The aviation research consortium, NEXTOR, has recently been awarded a new seven-year contract that will provide up to $60 million for aviation research. The program also has a new name: NEXTOR II.
For more than a decade, NEXTOR (the National Center of Excellence for Aviation Operations Research) has carried out a broad research program encompassing a wide range of programs of vital interest to the Federal Aviation Administration and the airline industry. NEXTOR research has addressed development of new airspace system architectures as well as operational concepts and related decision support models and tools—some of which have been incorporated into FAA systems and have resulted in better performance and use of the National Air Space.
The consortium of participating universities has expanded as well. In addition to its original core institutions—UC Berkeley, the University of Maryland, George Mason University, the Massachusetts Institute of Technology, and the Virginia Polytechnic Institute and State University—NEXTOR II will also include the Georgia Institute of Technology, Ohio State University, and Purdue University.
“NEXTOR II will function in many ways the same as the existing program,” explained Berkeley’s NEXTOR director, Mark Hansen, a professor of civil and environmental engineering. “It will provide a way to develop research with the FAA without running into time-consuming issues of procurement and competitively bidding for every project.”
In essence, NEXTOR allows researchers to take problem-solving ideas to interested individuals within the FAA without jumping through numerous administrative hoops.
“Here at UC Berkeley, our research agenda will be essentially the same but with new frontiers,” added Hansen. The Berkeley group has concentrated on areas within air traffic management that enable airlines to have better input into decisions that the FAA makes concerning the management of air traffic. It has also focused on issues related to flight cancellation as well as the effects of increasing oil prices.
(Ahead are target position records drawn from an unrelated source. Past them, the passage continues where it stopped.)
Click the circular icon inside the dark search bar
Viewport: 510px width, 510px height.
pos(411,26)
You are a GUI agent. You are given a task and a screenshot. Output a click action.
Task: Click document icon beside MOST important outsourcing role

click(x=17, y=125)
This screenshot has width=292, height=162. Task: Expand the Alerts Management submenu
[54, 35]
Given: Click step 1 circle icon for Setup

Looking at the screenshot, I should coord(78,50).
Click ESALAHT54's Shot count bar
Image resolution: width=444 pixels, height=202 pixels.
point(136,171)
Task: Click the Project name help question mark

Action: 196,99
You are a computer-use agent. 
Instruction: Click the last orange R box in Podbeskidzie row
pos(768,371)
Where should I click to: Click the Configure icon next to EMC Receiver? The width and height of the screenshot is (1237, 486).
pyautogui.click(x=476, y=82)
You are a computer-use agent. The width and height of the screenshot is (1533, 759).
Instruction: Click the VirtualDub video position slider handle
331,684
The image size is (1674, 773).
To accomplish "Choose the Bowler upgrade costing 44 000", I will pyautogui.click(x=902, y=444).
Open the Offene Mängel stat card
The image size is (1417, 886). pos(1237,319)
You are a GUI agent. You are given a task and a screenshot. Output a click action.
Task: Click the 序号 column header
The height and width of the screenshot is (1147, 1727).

On average, 10 ITS graduate students each year work on aviation projects provided through the NEXTOR program, said Hansen.
“The program is really a win-win for all involved: the FAA, the universities, and our graduate students who will go on to become the next generation of aviation researchers,” he added. Graduates typically pursue careers in government agencies, within the airlines, or at universities.
In fact, the addition of the new participating universities as well as the addition of five affiliates—Embry Riddle, Morgan State University, San Jose State University, University of South Florida and the University of Colorado—is a reflection of students trained at Berkeley and other core institutions who are now continuing to work as faculty in the area of aviation research at the affiliate universities.